Mastitis is an infection of the breast tissue that results in breast pain, swelling, warmth and redness of the breast. If you have mastitis, you might also experience fever and chills. Mastitis most commonly affects women who are breast-feeding (lactation mastitis), although in rare circumstances this condition can occur outside of lactation.
In most cases, lactation mastitis occurs within the first three months after giving birth (postpartum), but it can happen later during breast-feeding. The condition can leave you feeling exhausted and rundown, making it difficult to care for your baby.

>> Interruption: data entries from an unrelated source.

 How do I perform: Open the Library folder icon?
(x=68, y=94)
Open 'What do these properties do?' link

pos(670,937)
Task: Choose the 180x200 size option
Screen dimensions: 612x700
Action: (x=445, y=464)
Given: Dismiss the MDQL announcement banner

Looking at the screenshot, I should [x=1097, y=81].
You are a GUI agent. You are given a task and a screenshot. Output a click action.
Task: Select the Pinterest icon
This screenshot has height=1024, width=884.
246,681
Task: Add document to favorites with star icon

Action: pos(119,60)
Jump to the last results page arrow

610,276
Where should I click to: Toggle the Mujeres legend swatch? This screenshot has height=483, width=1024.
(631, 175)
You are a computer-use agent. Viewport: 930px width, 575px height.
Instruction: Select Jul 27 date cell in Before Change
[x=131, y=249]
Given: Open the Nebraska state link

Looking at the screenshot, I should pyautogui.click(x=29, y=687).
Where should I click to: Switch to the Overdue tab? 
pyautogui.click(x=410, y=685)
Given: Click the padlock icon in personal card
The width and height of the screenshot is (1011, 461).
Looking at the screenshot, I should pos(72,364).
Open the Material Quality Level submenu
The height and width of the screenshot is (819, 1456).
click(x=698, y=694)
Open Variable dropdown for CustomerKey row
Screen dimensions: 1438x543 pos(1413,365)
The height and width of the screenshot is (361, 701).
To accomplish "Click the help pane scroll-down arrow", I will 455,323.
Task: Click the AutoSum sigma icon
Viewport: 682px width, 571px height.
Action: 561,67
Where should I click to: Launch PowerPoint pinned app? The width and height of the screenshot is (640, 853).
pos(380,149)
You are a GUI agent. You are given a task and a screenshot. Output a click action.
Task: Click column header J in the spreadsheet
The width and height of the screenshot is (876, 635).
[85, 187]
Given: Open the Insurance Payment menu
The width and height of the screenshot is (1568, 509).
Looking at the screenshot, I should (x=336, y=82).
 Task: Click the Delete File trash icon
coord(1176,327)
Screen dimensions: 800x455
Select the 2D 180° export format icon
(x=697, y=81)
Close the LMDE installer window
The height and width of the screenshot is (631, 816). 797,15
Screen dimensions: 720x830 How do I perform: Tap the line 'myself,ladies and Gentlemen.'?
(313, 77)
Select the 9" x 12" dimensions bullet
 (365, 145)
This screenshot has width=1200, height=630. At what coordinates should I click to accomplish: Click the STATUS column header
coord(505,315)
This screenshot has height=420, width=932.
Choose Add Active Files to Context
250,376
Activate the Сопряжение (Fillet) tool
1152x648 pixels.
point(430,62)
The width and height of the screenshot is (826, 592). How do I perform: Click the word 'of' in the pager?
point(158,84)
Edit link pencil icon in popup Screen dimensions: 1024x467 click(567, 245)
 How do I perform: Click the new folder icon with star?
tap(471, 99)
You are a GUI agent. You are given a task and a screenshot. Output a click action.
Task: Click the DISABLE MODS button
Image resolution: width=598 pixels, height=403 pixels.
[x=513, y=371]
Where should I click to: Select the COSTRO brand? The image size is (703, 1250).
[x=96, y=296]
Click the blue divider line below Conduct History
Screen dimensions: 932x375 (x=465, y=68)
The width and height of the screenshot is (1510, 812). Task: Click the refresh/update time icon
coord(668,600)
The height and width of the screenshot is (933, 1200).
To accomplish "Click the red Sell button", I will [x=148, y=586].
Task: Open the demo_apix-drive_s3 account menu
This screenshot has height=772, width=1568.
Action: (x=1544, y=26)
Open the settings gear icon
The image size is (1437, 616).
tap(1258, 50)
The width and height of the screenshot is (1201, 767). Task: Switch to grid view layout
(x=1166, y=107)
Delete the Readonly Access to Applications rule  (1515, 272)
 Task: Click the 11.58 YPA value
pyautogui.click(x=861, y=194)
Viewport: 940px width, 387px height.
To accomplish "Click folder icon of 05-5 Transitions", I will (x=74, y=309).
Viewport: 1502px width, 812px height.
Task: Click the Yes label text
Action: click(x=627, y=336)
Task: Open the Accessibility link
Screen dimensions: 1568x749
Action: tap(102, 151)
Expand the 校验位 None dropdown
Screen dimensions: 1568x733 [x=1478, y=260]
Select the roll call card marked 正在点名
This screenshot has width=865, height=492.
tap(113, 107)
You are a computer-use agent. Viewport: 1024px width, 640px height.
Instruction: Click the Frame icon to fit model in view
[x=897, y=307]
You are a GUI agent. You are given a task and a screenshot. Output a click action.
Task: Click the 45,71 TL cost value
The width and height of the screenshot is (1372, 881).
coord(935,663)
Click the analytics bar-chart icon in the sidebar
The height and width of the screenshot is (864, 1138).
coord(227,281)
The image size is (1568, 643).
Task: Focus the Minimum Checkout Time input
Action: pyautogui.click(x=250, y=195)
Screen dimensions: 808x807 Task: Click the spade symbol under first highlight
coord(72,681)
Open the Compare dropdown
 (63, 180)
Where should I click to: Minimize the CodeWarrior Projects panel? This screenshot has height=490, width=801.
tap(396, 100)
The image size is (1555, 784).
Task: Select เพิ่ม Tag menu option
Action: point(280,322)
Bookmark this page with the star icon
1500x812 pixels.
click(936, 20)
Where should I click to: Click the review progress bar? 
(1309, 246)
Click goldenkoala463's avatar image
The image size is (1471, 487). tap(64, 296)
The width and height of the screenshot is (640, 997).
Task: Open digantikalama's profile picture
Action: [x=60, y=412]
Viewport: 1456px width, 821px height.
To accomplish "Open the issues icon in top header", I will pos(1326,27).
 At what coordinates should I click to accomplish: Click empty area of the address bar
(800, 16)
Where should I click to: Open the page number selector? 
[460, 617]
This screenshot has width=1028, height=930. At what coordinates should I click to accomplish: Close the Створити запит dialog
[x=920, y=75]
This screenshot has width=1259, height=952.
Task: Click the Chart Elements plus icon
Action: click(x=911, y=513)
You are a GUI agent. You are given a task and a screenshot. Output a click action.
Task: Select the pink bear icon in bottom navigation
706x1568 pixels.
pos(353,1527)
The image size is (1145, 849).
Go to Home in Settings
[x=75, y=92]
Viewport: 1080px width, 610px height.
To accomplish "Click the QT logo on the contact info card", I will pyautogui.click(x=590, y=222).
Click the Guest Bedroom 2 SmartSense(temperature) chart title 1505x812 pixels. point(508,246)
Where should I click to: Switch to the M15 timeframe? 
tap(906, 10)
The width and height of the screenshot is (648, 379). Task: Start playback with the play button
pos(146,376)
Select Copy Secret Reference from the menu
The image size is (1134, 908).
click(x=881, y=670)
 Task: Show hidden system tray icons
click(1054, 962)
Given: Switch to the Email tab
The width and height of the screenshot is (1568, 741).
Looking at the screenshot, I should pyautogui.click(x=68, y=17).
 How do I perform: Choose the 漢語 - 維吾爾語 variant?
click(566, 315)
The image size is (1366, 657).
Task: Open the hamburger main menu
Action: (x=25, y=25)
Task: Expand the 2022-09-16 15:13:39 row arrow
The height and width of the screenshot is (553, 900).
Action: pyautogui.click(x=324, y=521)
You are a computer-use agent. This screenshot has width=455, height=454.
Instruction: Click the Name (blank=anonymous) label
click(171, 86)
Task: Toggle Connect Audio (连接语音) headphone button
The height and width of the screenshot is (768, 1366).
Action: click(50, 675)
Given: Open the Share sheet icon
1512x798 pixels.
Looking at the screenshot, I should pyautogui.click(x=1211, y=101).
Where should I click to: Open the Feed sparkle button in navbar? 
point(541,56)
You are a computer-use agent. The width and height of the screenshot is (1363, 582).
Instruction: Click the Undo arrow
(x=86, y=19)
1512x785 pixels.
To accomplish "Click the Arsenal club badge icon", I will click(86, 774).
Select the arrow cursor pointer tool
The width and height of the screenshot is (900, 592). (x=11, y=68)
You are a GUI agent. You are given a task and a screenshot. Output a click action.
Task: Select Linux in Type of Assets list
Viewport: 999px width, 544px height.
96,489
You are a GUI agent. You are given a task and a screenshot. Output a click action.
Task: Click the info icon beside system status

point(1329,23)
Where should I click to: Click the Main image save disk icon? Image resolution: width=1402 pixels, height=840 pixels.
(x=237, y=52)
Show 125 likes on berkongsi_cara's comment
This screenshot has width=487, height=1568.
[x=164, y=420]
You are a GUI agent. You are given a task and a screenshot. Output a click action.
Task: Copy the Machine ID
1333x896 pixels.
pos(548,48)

Sometimes mastitis leads a mother mistakenly to wean her baby before she intends to. But you can continue breast-feeding while you have mastitis.
With mastitis, signs and symptoms can appear suddenly and may include:
- Breast tenderness or warmth to the touch
- General malaise or feeling ill
- Swelling of the breast
- Pain or a burning sensation continuously or while breast-feeding
- Skin redness, often in a wedge-shaped pattern
- Fever of 101 F (38.3 C) or greater
Although mastitis usually occurs in the first several weeks of breast-feeding, it can happen anytime during breast-feeding. Lactation mastitis tends to affect only one breast — not both breasts.
Mastitis occurs when bacteria enter your breast through a break or crack in the skin of your nipple or through the opening to the milk ducts in your nipple. Bacteria from your skin's surface and baby's mouth enter the milk duct and can multiply — leading to pain, redness and swelling of the breast as infection progresses.
Things that put you at increased risk of mastitis include:
- Sore or cracked nipples, although mastitis can develop without broken skin
- A previous bout of mastitis while breast-feeding — if you've experienced mastitis in the past, you're more likely to experience it again
- Using only one position to breast-feed, which may not fully drain your breast
- Wearing a tightfitting bra, which may restrict milk flow
Complications that may arise from mastitis include:
- Recurrence. Once you've had mastitis, you're more likely to get it again, either breast-feeding the same infant or a future child. Delayed or inadequate treatment is usually to blame for mastitis recurrence.
- Milk stasis. When the milk isn't completely drained from your breast during breast-feeding, milk stasis can occur. This causes increased pressure on the ducts and leakage of milk into surrounding breast tissue, which can lead to pain and inflammation.
- Abscess. When mastitis is inadequately treated, or if it's related to milk stasis, a collection of pus (abscess) can develop in your breast. An abscess usually requires surgical drainage. To avoid this complication, talk to your doctor as soon as you develop signs or symptoms of mastitis.
Your doctor diagnoses mastitis based on a physical examination, taking into account signs and symptoms of fever, chills and a painful area in the breast. Another clear sign is a wedge-shaped area on the breast that points toward the nipple and is tender to the touch. As part of the examination, your doctor will make sure you don't have a breast abscess — a complication that can occur when mastitis isn't treated promptly.